Rio de Janeiro, Brasil, novembro/2011 – Buscadores espirituais sedentos por uma sabedoria milenar talvez estejam na lista das principais “exportações” do Brasil para a Índia. Para quem vai aos ashrams (comunidades) dos mestres para imersões de crescimento pessoal, a Índia não é apenas o país de Gandhi, mas de Buda, Sri Amma Bhagavan, Osho, Dalai Lama, Yogananda, Ramakrishna, Patanjali, Ramana, Maharaj, Papaji, Sri Aurobindo, Sai Baba…

Nestes ashrams, um brasileiro logo percebe que os indianos são mestres também no trato com as flores. Nos arranjos dos altares e nas guirlandas com que enfeitam os gurus vivos ou as fotografias dos gurus que já não estão no corpo, além das imagens de divindades, as pétalas de flores são trançadas umas às outras e desdobra-se toda uma arquitetura de cores e formas desconhecidas das floriculturas de Ipanema, no Rio de Janeiro, dos Jardins, em São Paulo, ou do Plano Piloto de Brasília. Se eu fosse importar algo da Índia, importaria estes homens e mulheres de olhos negros e sorrisos brancos que reiventam flores para dar uns cursos por aqui.

Meditação e devoção levam os brasileiros aos pés dos ensinamentos iluminados. A Índia trouxe à humanidade um pote cheio do melhor néctar da jornada religiosa. Dentro deste pote estão “leis espirituais” que são régua e compasso para orientar a caminhada do místico, do buscador.

São milhares e milhares as divinidades, todas elas traduzindo qualidades e necessidades da natureza humana. O buscador brasileiro de perfil devocional vai encontrar nos gurus e/ou nas divindades não uma alienação de si mesmo, mas indicações para descobrir-se como Presença Divina. Destacam-se, entretanto, aos olhos ocidentais, os mestres que têm um pé na cultura religiosa hindu, mas desenvolvem uma busca baseada na visão de não dualidade (Advaita), cuja prática é de intensa racionalidade em torno do entendimento sobre “quem sou eu”.
· · ·
Requisitos do exercício ::
1. Quais bairros ou regiões brasileiras têm as floriculturas citadas no texto sobre os buscadores brasileiros na Índia, e a que cidade pertence cada um?
2. No texto sobre os buscadores brasileiros na Índia, o que justifica a afirmação de que os indianos são mestres também no trato com as flores? Responda em até três frases.
3. Redija a continuação do texto sobre os buscadores brasileiros na Índia, partindo da última frase apresentada.

Amostra de dados ::
· · ·
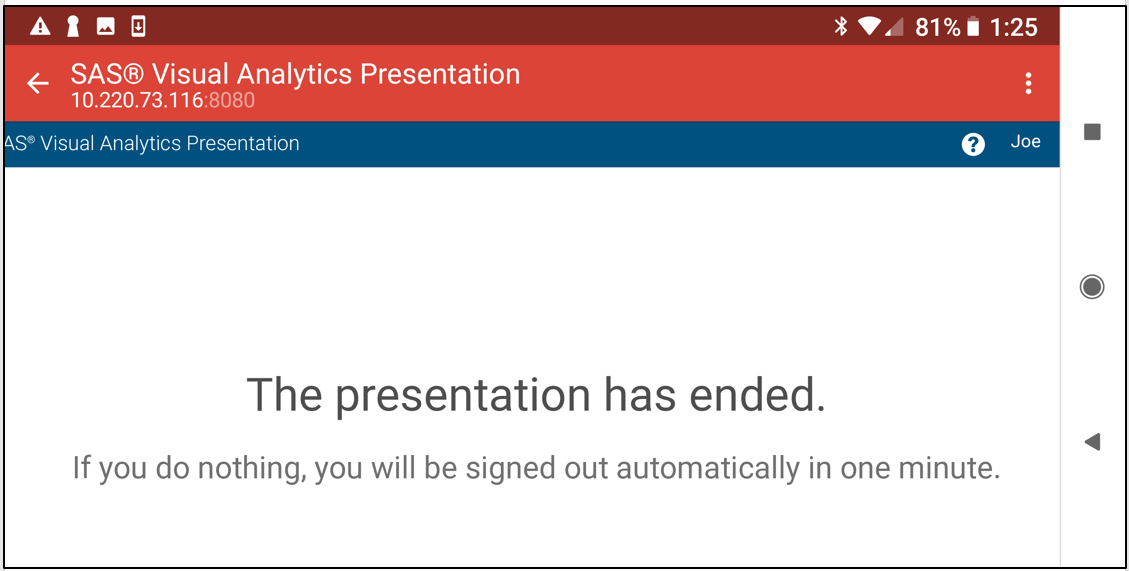Tap the 1:25 clock in the status bar
The height and width of the screenshot is (571, 1129).
click(x=1014, y=27)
· · ·
Problemas resolvidos ::
1. Ipanema, no Rio de Janeiro; os Jardins, em São Paulo; e o Plano Piloto, em Brasília.

2. Nos arranjos dos altares e nas guirlandas que enfeitam os gurus, suas fotografias e as imagens de divindades, as pétalas são trançadas umas às outras. Disso surge toda uma arquitetura de cores e formas desconhecida das floriculturas de Ipanema, dos Jardins e do Plano Piloto.

3.
Para o brasileiro que faz algum roteiro turístico-místico, e a esta altura já canta um bocado de mantras, são encantadores os templos que veneram Krishna, Shiva, Vishnu, Ganesha, Laksmi, Gayatri… Apaixonados pelo críquete, não creio que os indianos entrem em êxtase quando veem o Maracanã ou o Morumbi, nossos templos do futebol. Porém, certamente devem impressionar-se com o carnaval dos Filhos de Gandhi.

A Índia fabrica cheiros, imagens e cores que vêm se tornando comuns aos brasileiros, pelo menos desde a época em que pegamos carona no movimento hippie, enquanto os meninos de Liverpool visitavam Mahesh Yogi – o guru dos Beatles. Décadas depois de muita meditação, massagem ayuvérdica, comida vegetariana, incenso e chá, a novela da Globo selou a atração fatal que a Índia exerce sobre o brasileiro (sobretudo a brasileira). Reencarnado ou não, Cabral deve estar feliz: quem disse que aportar no Brasil seria um desvio no caminho para as Índias?

Creio que tarda mas não falha o dia em que os filmes populares indianos ganharão boa audiência por aqui. São coloridos, alegres, dançados, românticos, cafonas e fáceis. Mais fácil que a poesia mística de Rabindranath Tagore, a flauta de Hari Prassad, ou a cítara de Ravi Shankar.

Tão diferentes e com tanta coisa em comum, há obviamente um grande espaço de intercâmbio científico, acadêmico, nas áreas agrícola e comercial entre Brasil e Índia, mas não consolida-se uma comunidade indiana por aqui. Encontrar um daqueles deliciosos restaurantes de curry, massala e pimenta é obra da sorte. Ambos os países são grandes democracias e seus milhões de eleitores frustram-se cotidianamente com a corrupção dos eleitos.

Quem vem da Índia para o Brasil certamente vai encontar no universo dos direitos da mulher e dos direitos da criança princípios que a sociedade indiana demora em absorver, mas em comum há uma grande afetividade na relação com os filhos.

Se em cada esquina há um templo, o brasileiro também impacta-se nem tanto com a vaca na estrada, mas com o lixo que se espalha nas ruas das superpovoadas vilas indianas. As cooperativas de lixo do Brasil certamente têm compartilhado suas experiências com os projetos sociais indianos nos fóruns de ongs. Contudo, se há uma área em que a Índia tem a aprender com o Brasil é a da “comunicação para a transformação social” (campanhas, merchandising social…), pois a mudança de atitudes, em muitos aspectos da vida em sociedade, é um desafio que encontra barreiras em raízes culturais e religiosas muito profundas.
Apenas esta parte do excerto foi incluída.